Совпадение композиции мифов и сказок с той последовательностью событий, которые имели место при посвящении, заставляет думать, что рассказывали то самое, что происходило с юношей, но рассказывали это не о нем, а о предке, учредителе рода и обычаев, который, родившись чудесным образом, побывал в царстве медведей, волков и пр., принес оттуда огонь, магические пляски (те самые, которым обучают юношей) и т. д. Эти события вначале не столько рассказывались, сколько изображались условно драматически. Они же служили предметом изобразительных искусств. Нельзя понять резьбу и орнаменты многих народов, не зная их легенд и сказок. Посвящаемому здесь раскрывался смысл тех событий, которые над ним совершались. Рассказы уподобляли его тому, о ком рассказывали. Рассказы составляли часть культа и находились под запретом. Эти запреты служат вторым соображением в пользу положения, что рассказывали нечто такое, что имело прямое отношение к обряду.
К сожалению, подавляющее большинство сборников рассказов так называемых первобытных народов состоит только из текстов. Мы ничего не знаем об обстановке, в которой рассказывали, об обстоятельствах, сопровождающих рассказы, и т. д. Однако есть и исключения. В некоторых случаях собиратели не только приводят тексты, но и сообщают кое-какие детали о том, как эти рассказы бытуют.
++++++++++
Ваша задача :: Продолжите фрагмент о связи мифов и сказок с обрядом посвящения сразу после его последнего предложения.

Показанные позиции ::
++++++++++
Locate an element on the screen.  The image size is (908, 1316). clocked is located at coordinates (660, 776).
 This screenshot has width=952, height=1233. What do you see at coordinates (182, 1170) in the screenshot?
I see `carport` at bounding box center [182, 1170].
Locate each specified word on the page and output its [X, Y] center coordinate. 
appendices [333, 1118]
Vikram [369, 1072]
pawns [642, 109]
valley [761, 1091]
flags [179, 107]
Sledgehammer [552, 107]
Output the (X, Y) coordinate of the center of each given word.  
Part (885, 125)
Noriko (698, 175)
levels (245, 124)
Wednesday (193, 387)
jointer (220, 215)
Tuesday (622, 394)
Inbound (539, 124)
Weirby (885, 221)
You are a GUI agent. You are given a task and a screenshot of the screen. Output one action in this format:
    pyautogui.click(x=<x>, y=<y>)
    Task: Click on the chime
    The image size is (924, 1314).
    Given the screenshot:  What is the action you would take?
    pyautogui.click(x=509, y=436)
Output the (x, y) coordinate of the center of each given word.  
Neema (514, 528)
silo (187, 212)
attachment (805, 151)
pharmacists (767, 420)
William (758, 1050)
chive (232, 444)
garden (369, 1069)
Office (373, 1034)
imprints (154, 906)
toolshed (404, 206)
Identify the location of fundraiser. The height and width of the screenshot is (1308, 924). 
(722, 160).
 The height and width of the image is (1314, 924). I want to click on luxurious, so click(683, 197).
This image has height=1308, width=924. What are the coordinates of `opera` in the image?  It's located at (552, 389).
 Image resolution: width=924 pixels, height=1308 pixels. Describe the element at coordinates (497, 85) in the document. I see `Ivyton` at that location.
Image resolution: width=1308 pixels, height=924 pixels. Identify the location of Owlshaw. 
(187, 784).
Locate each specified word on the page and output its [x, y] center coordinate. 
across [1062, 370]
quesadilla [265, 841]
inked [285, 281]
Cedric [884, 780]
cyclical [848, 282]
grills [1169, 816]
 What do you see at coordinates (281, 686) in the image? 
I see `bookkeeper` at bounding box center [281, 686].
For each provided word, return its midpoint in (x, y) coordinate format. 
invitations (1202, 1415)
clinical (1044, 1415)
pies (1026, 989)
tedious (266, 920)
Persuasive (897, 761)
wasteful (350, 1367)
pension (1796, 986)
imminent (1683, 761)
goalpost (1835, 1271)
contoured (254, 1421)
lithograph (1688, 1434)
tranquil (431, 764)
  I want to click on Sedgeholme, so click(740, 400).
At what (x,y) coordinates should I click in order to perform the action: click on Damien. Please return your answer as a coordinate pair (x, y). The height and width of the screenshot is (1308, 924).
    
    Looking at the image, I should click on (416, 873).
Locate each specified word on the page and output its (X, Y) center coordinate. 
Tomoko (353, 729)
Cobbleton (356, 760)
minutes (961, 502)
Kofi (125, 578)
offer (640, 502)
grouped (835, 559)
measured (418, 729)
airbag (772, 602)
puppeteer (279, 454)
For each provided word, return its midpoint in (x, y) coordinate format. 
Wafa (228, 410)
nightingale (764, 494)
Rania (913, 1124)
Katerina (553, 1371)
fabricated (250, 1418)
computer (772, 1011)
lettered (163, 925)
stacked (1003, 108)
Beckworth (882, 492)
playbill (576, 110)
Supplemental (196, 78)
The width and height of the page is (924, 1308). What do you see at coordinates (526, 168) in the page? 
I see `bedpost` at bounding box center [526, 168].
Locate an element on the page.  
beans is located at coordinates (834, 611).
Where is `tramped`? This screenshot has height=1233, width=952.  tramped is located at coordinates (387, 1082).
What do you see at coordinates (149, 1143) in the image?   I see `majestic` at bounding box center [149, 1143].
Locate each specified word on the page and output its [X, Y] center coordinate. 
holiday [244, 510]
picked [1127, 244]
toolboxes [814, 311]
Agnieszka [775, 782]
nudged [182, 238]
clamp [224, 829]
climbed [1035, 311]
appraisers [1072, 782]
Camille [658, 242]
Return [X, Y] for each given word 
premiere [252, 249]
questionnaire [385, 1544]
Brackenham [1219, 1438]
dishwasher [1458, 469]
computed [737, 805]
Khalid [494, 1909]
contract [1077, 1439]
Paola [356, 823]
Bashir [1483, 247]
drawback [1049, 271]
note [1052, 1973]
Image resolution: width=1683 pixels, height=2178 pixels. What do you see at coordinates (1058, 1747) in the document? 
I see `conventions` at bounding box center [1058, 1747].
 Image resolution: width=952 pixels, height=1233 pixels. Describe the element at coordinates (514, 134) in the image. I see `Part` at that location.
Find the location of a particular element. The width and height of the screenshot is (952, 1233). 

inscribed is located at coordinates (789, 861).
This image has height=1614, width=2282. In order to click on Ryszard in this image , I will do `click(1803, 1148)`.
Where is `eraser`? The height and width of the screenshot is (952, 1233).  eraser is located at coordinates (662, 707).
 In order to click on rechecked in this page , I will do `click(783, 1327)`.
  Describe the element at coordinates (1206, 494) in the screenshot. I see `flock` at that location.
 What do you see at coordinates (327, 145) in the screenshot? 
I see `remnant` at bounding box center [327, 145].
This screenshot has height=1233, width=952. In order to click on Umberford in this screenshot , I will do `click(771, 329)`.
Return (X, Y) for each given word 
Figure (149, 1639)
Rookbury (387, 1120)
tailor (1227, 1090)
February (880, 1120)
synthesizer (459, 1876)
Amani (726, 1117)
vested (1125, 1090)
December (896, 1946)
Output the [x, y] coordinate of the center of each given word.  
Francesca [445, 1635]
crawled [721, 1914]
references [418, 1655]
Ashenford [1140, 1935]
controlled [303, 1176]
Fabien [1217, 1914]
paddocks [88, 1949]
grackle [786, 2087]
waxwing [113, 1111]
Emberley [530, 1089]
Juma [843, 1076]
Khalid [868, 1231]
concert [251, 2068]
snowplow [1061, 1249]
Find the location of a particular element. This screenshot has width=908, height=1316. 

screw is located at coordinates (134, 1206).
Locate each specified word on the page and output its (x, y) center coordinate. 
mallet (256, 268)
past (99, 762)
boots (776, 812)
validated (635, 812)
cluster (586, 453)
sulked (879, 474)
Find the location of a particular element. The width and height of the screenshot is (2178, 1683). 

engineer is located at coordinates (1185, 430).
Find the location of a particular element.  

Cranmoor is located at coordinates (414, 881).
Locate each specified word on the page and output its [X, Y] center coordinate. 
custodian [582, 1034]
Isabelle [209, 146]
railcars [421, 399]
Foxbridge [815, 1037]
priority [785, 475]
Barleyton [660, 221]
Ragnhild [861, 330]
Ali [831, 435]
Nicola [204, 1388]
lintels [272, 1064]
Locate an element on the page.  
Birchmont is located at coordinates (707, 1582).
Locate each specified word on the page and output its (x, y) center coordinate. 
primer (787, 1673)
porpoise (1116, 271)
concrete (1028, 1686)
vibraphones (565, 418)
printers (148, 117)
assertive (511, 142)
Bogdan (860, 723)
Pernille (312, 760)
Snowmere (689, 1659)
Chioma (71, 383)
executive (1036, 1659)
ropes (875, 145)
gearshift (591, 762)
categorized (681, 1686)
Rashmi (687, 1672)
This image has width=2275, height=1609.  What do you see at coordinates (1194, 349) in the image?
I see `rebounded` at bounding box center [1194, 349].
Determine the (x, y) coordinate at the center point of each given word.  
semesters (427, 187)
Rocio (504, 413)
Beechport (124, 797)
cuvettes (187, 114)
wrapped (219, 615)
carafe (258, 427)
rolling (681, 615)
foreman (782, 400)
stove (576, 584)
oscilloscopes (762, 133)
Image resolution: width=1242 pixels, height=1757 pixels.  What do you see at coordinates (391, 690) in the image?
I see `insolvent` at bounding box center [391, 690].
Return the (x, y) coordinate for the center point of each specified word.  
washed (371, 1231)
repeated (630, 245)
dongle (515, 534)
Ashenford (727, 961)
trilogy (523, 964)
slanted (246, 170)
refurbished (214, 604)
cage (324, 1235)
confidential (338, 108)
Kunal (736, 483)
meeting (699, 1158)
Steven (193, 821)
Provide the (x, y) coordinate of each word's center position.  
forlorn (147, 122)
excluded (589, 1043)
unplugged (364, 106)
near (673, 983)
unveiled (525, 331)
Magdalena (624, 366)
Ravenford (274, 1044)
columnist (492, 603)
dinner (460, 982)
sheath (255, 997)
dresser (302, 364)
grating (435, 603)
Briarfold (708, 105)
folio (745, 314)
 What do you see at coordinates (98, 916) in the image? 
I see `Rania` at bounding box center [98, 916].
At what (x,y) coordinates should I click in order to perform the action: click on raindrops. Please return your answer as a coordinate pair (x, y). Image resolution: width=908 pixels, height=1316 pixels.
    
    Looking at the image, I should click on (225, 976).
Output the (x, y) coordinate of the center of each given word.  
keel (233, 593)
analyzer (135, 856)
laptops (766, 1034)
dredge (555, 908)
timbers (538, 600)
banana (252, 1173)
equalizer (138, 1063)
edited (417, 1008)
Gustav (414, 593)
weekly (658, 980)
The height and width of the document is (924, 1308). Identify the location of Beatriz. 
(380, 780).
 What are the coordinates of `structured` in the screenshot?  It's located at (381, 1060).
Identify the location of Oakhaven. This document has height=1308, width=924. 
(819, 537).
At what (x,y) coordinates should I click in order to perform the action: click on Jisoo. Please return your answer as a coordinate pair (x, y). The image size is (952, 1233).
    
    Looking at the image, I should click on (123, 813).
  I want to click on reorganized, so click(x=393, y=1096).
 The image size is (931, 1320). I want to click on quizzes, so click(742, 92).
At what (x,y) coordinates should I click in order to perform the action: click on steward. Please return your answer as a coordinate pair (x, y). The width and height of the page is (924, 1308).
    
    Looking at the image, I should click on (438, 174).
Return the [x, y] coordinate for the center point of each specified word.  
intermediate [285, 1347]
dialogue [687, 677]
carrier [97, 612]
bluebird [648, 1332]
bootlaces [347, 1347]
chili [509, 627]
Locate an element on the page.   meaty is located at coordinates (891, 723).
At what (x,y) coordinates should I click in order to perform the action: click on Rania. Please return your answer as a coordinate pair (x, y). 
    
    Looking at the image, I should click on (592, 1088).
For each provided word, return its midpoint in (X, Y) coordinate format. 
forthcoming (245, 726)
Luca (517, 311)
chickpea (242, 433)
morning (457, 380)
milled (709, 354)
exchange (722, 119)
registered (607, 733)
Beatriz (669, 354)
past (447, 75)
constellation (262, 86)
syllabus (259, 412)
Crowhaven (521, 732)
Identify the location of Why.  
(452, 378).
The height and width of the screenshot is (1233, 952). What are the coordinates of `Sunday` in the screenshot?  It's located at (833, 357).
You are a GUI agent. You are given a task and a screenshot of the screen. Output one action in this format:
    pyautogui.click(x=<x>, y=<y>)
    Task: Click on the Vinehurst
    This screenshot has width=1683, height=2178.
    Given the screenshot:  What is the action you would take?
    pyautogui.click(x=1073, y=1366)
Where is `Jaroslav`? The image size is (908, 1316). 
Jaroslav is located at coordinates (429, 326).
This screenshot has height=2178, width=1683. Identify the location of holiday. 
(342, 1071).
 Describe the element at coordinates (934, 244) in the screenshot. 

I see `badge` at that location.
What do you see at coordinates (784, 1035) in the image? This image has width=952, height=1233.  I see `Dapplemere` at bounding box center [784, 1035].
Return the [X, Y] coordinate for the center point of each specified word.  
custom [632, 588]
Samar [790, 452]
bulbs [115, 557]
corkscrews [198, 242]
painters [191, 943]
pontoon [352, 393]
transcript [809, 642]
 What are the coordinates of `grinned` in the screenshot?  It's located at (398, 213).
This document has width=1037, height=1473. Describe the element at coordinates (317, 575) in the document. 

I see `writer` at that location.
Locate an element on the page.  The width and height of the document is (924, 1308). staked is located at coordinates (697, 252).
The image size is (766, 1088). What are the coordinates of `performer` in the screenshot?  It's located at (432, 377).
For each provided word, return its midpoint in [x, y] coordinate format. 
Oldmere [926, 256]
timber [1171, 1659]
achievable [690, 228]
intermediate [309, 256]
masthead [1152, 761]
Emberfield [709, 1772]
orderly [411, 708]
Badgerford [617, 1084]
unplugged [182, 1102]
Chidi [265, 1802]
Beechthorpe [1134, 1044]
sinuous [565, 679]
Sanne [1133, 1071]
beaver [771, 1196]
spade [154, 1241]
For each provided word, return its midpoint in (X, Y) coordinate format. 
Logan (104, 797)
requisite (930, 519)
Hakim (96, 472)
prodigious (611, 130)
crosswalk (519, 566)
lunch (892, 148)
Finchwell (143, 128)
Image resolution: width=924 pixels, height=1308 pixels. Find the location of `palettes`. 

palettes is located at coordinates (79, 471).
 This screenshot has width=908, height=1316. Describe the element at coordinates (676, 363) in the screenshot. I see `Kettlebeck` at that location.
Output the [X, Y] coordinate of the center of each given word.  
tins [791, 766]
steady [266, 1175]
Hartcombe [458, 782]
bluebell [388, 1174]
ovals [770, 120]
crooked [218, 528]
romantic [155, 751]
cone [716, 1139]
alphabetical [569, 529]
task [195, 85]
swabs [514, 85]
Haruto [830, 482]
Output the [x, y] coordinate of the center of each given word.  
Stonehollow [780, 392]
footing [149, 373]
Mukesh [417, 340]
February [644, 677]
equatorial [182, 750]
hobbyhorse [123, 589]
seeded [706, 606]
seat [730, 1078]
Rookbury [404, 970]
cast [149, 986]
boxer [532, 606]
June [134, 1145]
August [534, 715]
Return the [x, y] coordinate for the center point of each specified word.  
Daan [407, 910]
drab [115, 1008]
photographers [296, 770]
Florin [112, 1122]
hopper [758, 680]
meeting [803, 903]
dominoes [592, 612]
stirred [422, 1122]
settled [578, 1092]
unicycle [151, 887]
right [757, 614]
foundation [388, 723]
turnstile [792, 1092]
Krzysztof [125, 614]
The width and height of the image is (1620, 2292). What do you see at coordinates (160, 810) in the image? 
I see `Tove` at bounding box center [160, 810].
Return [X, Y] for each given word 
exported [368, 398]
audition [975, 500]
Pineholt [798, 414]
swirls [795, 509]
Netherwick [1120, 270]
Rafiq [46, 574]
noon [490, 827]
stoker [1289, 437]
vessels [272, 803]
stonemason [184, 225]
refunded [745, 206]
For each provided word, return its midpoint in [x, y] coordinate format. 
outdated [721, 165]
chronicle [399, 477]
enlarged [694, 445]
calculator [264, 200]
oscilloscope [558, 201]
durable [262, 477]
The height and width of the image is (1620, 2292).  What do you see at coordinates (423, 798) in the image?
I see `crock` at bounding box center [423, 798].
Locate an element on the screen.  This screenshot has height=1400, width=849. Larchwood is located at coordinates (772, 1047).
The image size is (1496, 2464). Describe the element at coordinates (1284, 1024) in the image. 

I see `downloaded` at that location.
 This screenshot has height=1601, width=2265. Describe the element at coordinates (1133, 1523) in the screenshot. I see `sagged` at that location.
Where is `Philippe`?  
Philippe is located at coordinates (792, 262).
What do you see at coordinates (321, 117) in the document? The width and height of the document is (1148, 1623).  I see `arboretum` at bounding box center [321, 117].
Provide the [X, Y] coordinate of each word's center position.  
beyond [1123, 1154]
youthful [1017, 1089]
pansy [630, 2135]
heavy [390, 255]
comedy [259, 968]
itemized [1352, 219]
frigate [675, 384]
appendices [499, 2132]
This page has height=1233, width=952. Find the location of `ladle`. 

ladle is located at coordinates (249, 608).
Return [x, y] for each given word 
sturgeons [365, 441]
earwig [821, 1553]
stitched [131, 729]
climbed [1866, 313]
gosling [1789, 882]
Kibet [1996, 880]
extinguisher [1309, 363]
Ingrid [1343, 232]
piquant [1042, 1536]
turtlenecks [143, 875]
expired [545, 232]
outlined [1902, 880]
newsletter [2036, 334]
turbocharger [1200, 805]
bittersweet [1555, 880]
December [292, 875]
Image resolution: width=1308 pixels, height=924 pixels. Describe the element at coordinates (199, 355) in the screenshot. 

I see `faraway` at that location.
++++++++++
Ответ на задачу ::
Очень полное показание о том, как рассматриваются подобные сказки, дает Дорси в введении к своему сборнику «Традиции скиди-пауни» («Traditions of the Skidi-Pawnee»)[641]. Он говорит о многочисленности церемониалов и плясок, в том числе о церемониале передачи священных узелков (tbundles, мешочков или связок). Это — своего рода амулеты. Они хранятся в доме и представляют собой его святыню. От них зависит всякое благополучие, удача на охоте и т. д. Содержимое их различно: в них имеются перья, зерна, листья табака и т. д. Короче, мы узнаем в них прототип наших «волшебных даров». «Каждая такая церемония и каждая пляска сопровождались не только своим ритуалом, но рассказом о происхождении его»[642], — говорит Дорси. Под рассказом о происхождении этих амулетов следует понимать, как это показывает сборник, рассказы о том, как, например, первый владелец этого узелочка ушел в лес, встретил там буйвола, был уведен им в царство буйволов, получил там этот амулет, был выучен пляскам и вернулся, выучил всему этому людей и стал вождем. Такие рассказы «были обычно личной собственностью держателя или владельца узелка или пляски и, как правило, рассказывались немедленно после исполнения ритуала или во время передачи собственности на узелок или на церемонию его следующему владельцу»[643]. Рассказ есть часть ритуала, обряда, он прикреплен к нему и к тому лицу, которое вступает во владение амулетом. Рассказ есть своего рода словесный амулет, средство магического воздействия на окружающий мир. «Таким образом, каждый из этих рассказов был эсотерическим… Вот отчего с величайшими трудностями что-либо похожее на этиологический рассказ (origin-myth) как целое может быть получено»[644].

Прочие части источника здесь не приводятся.